■ PAGE EXCERPT
ALBUQUERQUE, N.M. — NASA’s VIPER rover, designed to map water on the moon, has reached another major milestone with help from Sandia National Laboratories and its one-of-a-kind testing capabilities.
“We’ve built a rover that is designed to go and prospect for water on the moon, but the vehicle must be certified for mission,” said Dave Petri, NASA VIPER system integration and test lead. “We need to be sure its structure is properly designed and built to survive the mission, including the launch environment.”
Sandia’s Superfuge
That’s where Sandia’s Large Centrifuge, or Superfuge, came in. A facility like none other in the world, the 29-foot underground centrifuge can subject test items to inertial forces up to 300 Gs — 300 times the force of the Earth’s gravity — and can accommodate a 16,000-pound payload capacity while integrating vibration, spin, thermal and shock environments simultaneously, mimicking flight conditions from launch to reentry.
For NASA, the challenge with testing the VIPER rover was its size and design. The VIPER team considered multiple test methods and facilities, including a drop tower or rocket sled, but Sandia’s test abilities stood out.

■ SET PROBLEM 1
Update the VIPER rover article from "Sandia’s Superfuge" through "abilities stood out.", putting "shaker table" in place of "drop tower".
■ SET PROBLEM 2
Extend the VIPER rover article, picking up after its final sentence.

■ DATASET ENTRIES
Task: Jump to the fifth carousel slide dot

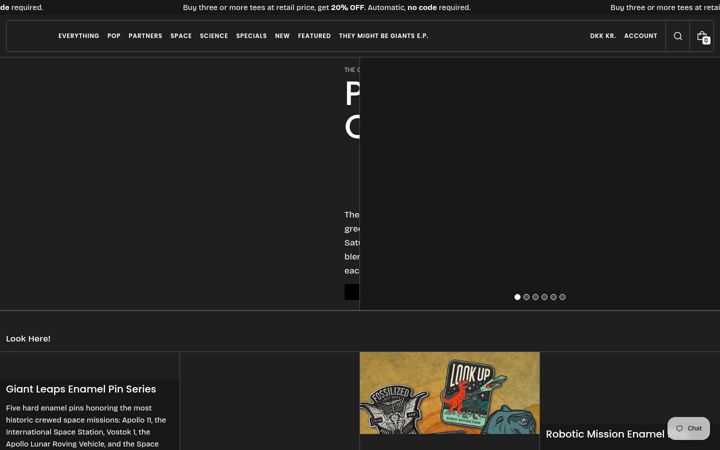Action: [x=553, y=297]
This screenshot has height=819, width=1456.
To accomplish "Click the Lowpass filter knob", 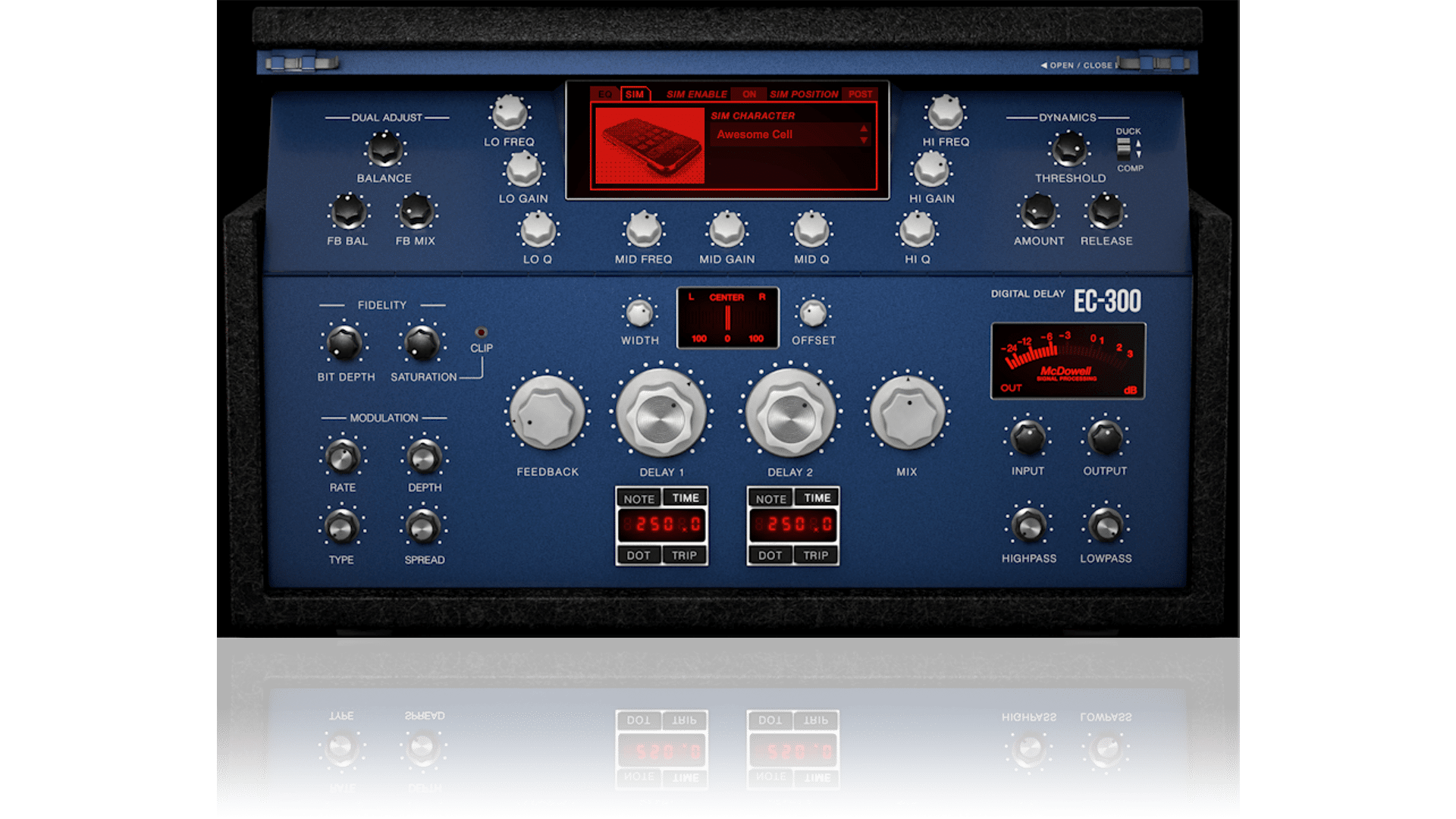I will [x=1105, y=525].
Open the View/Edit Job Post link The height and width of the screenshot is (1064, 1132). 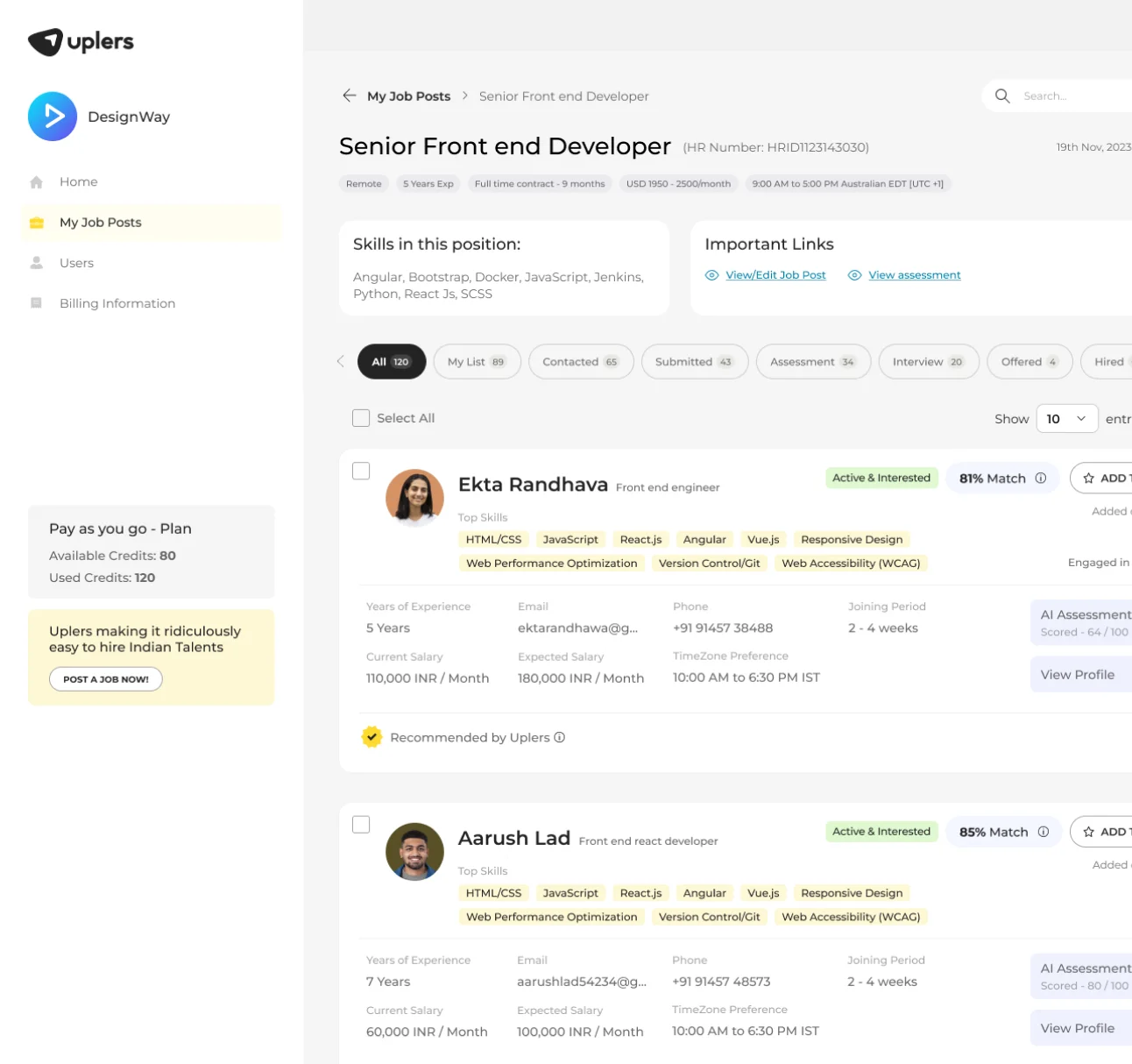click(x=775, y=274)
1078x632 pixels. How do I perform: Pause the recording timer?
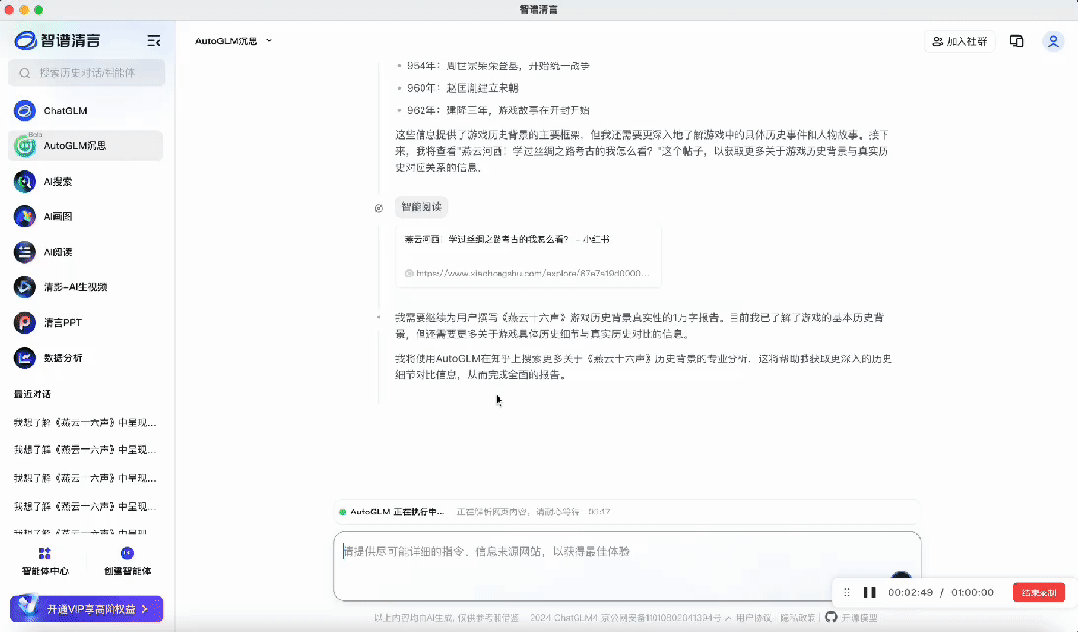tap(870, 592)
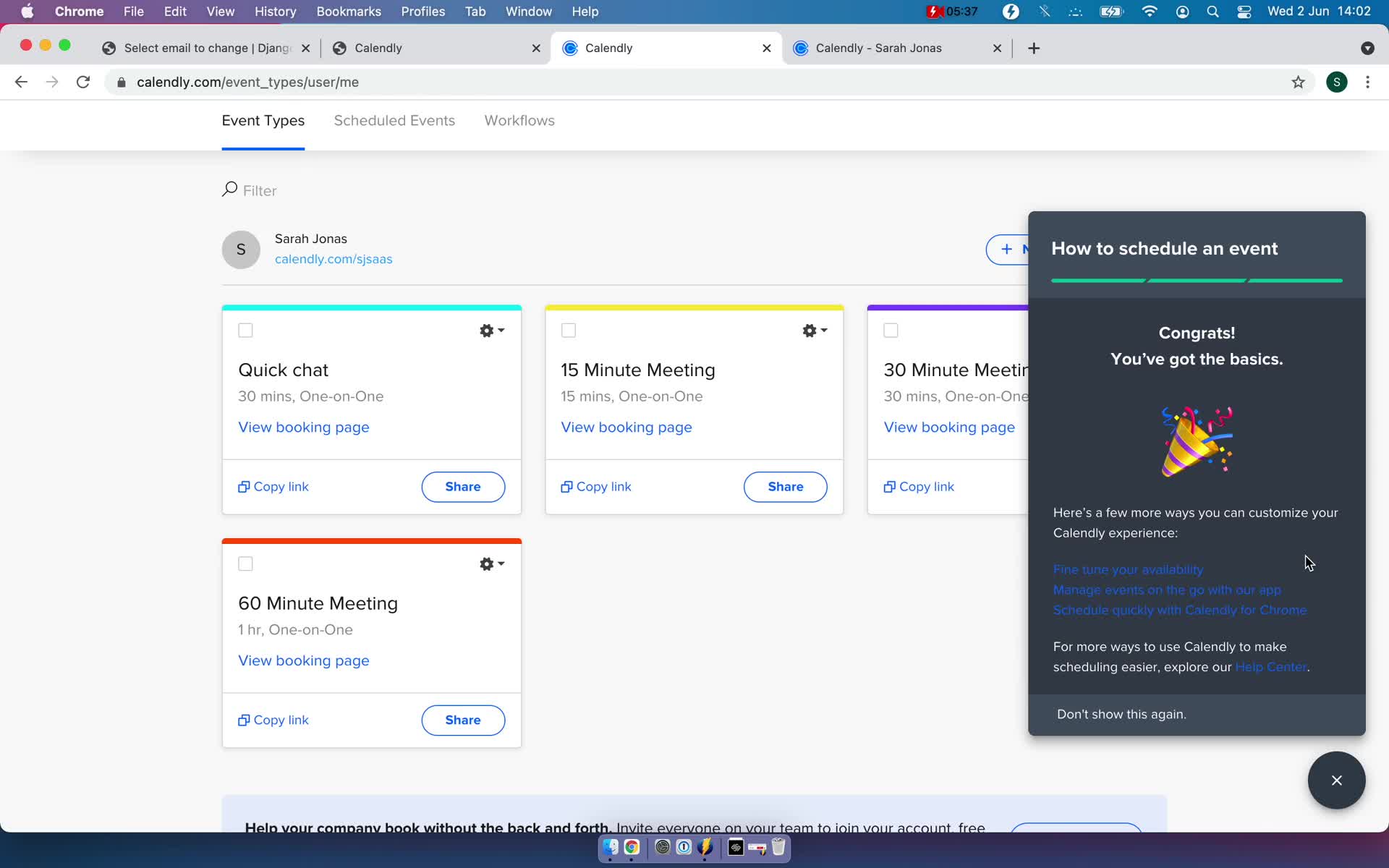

■ EXPECTED ANSWER 1
Sandia’s Superfuge
That’s where Sandia’s Large Centrifuge, or Superfuge, came in. A facility like none other in the world, the 29-foot underground centrifuge can subject test items to inertial forces up to 300 Gs — 300 times the force of the Earth’s gravity — and can accommodate a 16,000-pound payload capacity while integrating vibration, spin, thermal and shock environments simultaneously, mimicking flight conditions from launch to reentry.
For NASA, the challenge with testing the VIPER rover was its size and design. The VIPER team considered multiple test methods and facilities, including a shaker table or rocket sled, but Sandia’s test abilities stood out.

■ EXPECTED ANSWER 2
“This is a 1,000-pound article and it has to be oriented in a number of ways throughout the testing process,” said Ben Quasius, VIPER lead stress analyst. “In many cases we would do a static qualification test where we use pistons to push on certain locations of the article to test flex of the body, but there are sensitive things in the way. You have solar panels in prime locations and a drill in the middle that can’t be compromised during flight.”
NASA’s team spent three weeks testing the rover at Sandia’s centrifuge facility.
“There is not another machine in the world that has the capabilities we do here,” said Orlando Abeyta, Sandia operations engineer at the Superfuge. “We have tested weapons systems, components of weapons systems, aerospace tanks, and even the Jupiter fuel tank for NASA.”
What a team
Abeyta said he takes pride in the work they do. “That is what I like about working here. Even though the centrifuge is just turning, each test is different. That is what keeps me interested in being here.”
The Superfuge team spent months preparing for the NASA tests. Their job goes far beyond running the centrifuge. They engineer each test, determine how to load the article, connect all the required instrumentation and what angles to test at. They also have to troubleshoot when things don’t go as planned. On the VIPER rover, there were 48 different points of data to be collected and analyzed.
“You can model anything you want, but until you put it on that arm you don’t know what you are going to get,” Abeyta said. “As a centrifuge operator, anyone can push a button, but you need to know what is happening when you push that button — if it doesn’t work, then what? That’s what I’ve learned to do here.”
Test lead Leticia Mercado, who holds a master’s degree mechanical engineering with a concentration in space systems, called the rover testing a dream come true.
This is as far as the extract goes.